Chalk one up for the Second Amendment and pass the ammo! It’s time to celebrate. Well, that may be a bit of an overstatement, but the pro Second Amendment supporters can claim another victory. For the most part, I try to wish others success. I respect differences in opinion. While I actively oppose differing points of view and personally revel in my own victories, I try not to gloat over the defeat of others—most of the time. This is not one of those times.
I would like to say the latest victory is the result of Americans and politicians finally waking up and realizing that legal gun owners are not the problem. However, that simply isn’t the case. Instead, we have an unlikely person to thank for the measure’s demise, President Obama.
As the measure rolled out, it was quickly compared to Obama’s efforts to institute mandatory health care, and proved to be a death nail in the plan. Unfortunately, too many Americans do not understand the protections that are only made possible though the Second Amendment, but they know what a disaster government mandated insurance can lead to.
The insurance industry also opposed the move. As it turns out, the insurance industry has more interest in avoiding claims tied to policyholders than the potential revenue premiums could generate. So, for now, we can chalk up a win for the pro Second Amendment crowd and raise a glass to salute another failure from those seek to strip our Constitutional rights.
Here are a few examples of purposed laws and the lawmakers on both sides of the issue.
The Market-Based Approach?
U.S. Representative Carolyn Maloney (D-NY) introduced a bill in March that would prohibit the sale of firearms to uninsured people. She called her proposal a “market-based approach” by likening it to auto insurance, which is required by states—and more costly for those deemed by underwriters to pose the greatest risk. I would hate to think what criteria they would use to assess a higher risk. Somehow, I do not think it would be mental health. Maloney’s proposal hasn’t been brought for a vote by the House of Representatives, but signals the importance of the next midterm election.
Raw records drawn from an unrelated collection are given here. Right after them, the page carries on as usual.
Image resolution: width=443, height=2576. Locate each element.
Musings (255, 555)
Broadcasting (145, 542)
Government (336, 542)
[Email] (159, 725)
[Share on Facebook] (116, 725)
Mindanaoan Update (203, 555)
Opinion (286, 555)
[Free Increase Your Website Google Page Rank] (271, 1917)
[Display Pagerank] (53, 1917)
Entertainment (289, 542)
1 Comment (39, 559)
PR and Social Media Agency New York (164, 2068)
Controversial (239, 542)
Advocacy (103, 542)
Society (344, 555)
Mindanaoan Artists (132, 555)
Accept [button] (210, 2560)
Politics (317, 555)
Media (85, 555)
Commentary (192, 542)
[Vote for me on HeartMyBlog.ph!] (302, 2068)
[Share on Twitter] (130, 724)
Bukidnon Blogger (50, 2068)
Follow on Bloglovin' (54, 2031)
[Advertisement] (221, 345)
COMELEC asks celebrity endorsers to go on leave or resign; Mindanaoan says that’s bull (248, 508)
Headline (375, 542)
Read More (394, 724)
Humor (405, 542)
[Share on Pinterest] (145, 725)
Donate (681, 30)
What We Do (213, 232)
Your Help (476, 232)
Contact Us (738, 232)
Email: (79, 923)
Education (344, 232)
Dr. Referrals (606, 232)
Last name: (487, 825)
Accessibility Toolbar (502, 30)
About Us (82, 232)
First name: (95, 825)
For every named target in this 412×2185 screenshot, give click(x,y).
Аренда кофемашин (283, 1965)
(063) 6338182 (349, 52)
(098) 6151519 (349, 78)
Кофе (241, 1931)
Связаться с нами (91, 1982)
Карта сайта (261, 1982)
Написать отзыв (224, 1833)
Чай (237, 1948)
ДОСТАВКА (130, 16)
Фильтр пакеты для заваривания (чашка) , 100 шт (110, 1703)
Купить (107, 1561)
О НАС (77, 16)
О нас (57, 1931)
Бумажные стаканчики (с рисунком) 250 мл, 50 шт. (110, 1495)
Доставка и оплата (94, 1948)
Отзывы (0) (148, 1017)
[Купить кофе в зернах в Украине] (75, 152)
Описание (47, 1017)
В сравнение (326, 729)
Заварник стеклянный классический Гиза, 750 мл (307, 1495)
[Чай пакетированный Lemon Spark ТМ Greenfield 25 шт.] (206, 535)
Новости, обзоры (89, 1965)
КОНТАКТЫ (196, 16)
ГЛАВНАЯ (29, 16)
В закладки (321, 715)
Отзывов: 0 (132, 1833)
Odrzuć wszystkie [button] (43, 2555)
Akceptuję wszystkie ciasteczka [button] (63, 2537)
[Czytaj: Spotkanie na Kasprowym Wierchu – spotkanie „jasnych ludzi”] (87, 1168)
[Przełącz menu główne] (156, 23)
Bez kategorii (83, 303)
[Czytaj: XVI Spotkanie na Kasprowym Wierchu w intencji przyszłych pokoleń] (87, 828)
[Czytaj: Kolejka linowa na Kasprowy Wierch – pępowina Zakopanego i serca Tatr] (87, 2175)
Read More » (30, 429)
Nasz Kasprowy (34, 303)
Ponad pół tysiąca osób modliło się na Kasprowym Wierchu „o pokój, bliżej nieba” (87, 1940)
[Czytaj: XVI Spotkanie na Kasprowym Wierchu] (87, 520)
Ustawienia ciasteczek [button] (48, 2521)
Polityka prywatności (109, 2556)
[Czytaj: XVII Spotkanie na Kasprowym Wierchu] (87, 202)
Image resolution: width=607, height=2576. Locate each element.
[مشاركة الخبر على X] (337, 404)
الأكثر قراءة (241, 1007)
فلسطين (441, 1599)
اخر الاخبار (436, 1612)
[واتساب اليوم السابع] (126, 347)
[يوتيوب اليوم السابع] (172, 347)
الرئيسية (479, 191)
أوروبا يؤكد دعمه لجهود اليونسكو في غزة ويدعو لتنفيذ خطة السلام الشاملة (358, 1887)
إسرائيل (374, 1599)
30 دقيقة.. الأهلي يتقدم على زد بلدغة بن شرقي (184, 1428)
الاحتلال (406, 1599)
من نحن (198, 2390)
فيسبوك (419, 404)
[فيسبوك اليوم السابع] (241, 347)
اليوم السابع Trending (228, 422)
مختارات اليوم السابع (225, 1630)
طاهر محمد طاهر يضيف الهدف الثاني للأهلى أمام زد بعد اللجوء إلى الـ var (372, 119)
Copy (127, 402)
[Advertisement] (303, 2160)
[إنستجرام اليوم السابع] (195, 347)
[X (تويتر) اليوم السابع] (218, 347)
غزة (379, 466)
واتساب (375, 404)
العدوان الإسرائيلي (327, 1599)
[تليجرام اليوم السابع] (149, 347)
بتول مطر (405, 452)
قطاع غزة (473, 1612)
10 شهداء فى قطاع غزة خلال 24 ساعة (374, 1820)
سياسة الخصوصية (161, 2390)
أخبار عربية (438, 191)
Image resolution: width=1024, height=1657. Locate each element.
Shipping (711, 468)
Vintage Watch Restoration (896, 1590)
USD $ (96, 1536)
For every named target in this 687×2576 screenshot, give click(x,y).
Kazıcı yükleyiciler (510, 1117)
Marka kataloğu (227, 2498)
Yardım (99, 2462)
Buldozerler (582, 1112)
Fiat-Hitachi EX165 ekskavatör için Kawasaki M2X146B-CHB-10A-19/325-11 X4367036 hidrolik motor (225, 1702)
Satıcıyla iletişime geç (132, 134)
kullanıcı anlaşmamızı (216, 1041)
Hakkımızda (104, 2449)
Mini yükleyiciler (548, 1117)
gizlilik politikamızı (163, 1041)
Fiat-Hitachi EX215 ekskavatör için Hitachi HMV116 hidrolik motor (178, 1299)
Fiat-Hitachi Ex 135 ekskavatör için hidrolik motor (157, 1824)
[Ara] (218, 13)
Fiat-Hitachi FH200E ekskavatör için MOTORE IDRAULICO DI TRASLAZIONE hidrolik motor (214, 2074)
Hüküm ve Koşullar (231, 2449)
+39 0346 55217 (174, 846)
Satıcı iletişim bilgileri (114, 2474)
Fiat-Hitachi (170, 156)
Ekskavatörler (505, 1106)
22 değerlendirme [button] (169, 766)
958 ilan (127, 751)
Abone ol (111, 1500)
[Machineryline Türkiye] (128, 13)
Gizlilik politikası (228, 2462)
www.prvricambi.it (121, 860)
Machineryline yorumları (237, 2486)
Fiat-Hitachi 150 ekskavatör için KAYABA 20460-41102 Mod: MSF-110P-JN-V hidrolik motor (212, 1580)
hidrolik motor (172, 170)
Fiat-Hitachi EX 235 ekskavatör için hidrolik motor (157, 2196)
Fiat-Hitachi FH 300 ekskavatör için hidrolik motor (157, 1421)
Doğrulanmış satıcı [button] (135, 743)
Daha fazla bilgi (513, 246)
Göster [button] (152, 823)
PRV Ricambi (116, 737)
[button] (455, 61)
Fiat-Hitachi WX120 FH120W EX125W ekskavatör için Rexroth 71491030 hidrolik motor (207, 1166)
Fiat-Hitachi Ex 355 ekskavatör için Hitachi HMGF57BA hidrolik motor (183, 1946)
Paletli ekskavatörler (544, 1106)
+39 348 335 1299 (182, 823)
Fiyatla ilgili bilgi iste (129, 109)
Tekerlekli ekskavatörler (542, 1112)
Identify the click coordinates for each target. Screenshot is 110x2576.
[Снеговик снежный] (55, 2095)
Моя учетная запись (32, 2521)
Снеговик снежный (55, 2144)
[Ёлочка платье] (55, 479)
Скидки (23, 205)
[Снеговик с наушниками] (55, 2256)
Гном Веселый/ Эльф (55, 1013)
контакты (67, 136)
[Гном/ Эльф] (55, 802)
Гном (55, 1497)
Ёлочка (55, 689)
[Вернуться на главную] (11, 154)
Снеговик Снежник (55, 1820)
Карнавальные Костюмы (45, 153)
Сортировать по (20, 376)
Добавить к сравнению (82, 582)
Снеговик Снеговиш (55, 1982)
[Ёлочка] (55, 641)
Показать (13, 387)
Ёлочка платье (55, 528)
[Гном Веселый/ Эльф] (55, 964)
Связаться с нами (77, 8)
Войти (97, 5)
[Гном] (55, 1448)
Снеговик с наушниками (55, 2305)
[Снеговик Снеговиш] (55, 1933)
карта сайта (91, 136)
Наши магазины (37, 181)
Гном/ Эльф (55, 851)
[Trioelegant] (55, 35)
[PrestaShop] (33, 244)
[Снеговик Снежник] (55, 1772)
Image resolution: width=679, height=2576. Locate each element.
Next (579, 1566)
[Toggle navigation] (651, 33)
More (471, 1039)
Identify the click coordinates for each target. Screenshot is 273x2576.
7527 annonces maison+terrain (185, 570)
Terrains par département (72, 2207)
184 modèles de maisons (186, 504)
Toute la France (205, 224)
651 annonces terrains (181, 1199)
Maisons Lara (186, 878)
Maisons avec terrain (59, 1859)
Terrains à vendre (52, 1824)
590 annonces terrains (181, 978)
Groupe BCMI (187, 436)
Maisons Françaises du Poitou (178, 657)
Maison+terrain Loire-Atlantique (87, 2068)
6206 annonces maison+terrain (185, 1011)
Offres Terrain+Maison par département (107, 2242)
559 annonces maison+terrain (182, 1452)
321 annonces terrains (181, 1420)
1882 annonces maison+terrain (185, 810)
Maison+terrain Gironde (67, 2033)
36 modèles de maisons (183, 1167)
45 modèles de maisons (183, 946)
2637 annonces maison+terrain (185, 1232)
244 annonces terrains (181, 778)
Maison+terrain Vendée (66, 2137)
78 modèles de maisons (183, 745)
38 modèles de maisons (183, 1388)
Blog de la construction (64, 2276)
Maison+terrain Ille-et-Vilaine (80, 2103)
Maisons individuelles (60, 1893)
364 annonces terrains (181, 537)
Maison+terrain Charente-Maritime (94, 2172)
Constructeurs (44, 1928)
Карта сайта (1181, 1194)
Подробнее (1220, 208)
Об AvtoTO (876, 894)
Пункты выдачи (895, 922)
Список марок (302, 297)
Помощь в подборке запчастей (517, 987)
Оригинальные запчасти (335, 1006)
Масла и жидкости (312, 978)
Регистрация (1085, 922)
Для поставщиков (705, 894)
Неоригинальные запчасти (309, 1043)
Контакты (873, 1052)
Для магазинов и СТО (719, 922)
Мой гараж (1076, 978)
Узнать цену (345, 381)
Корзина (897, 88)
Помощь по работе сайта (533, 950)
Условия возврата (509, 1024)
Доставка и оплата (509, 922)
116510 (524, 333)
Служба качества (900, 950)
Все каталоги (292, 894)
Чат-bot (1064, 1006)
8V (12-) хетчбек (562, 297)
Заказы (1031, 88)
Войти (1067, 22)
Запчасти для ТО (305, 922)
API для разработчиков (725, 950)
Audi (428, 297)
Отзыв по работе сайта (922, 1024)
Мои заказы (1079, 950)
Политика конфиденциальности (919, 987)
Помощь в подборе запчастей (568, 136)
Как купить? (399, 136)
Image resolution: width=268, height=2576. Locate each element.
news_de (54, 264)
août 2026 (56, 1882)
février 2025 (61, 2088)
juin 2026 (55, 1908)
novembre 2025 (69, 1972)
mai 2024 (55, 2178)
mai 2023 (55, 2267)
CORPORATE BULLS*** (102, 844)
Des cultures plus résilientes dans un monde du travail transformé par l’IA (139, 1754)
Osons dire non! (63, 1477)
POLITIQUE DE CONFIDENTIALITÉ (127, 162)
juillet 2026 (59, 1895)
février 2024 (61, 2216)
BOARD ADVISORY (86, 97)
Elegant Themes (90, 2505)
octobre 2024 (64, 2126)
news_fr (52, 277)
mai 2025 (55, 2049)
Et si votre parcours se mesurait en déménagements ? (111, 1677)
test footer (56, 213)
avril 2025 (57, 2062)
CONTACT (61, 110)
Michael Bost, a Republican state legislator from southern Illinois, opposed the insurance bill and said supporters of the mandate from Chicago were mistakenly blaming the city’s violence on guns, rather than criminals. When asked about parallels between the firearms proposal and Obama’s health policies, Bost said both are “too much government in my life.”
Florida State Representative Matt Gaetz, a Republican, introduced a bill this month that would prohibit insurers from underwriting a policy or refusing to provide coverage based on an applicant’s ownership of a legal firearm.
In California, an effort to mandate insurance faltered while other restrictions advanced, including a bill signed last month by Governor Jerry Brown that places tighter limits on gun storage.
Lawmakers in Illinois voted down a mandatory insurance measure by a margin of more than 2-to-1. The measure would have required $1 million of insurance. Similar proposals were excluded from gun-control bills that passed in California and Connecticut.
Maryland State Senator Jamie Raskin, a Democrat, said he withdrew his firearms-liability bill because of a lack of support and perhaps made the most telling statement, “It’s likely this won’t come back again until, God forbid, the next huge round of spectacular gun violence and we summon the momentum to act again,” Raskin said.
Translation… They are readying themselves to pounce on the next tragedy in an effort to exploit it to advance their political agenda.
The writing is on the wall. We have the victory today, but without your grass roots efforts and the continued support of organizations such as the National Rifle Association, Second Amendment Foundation and others we won’t be celebrating for long.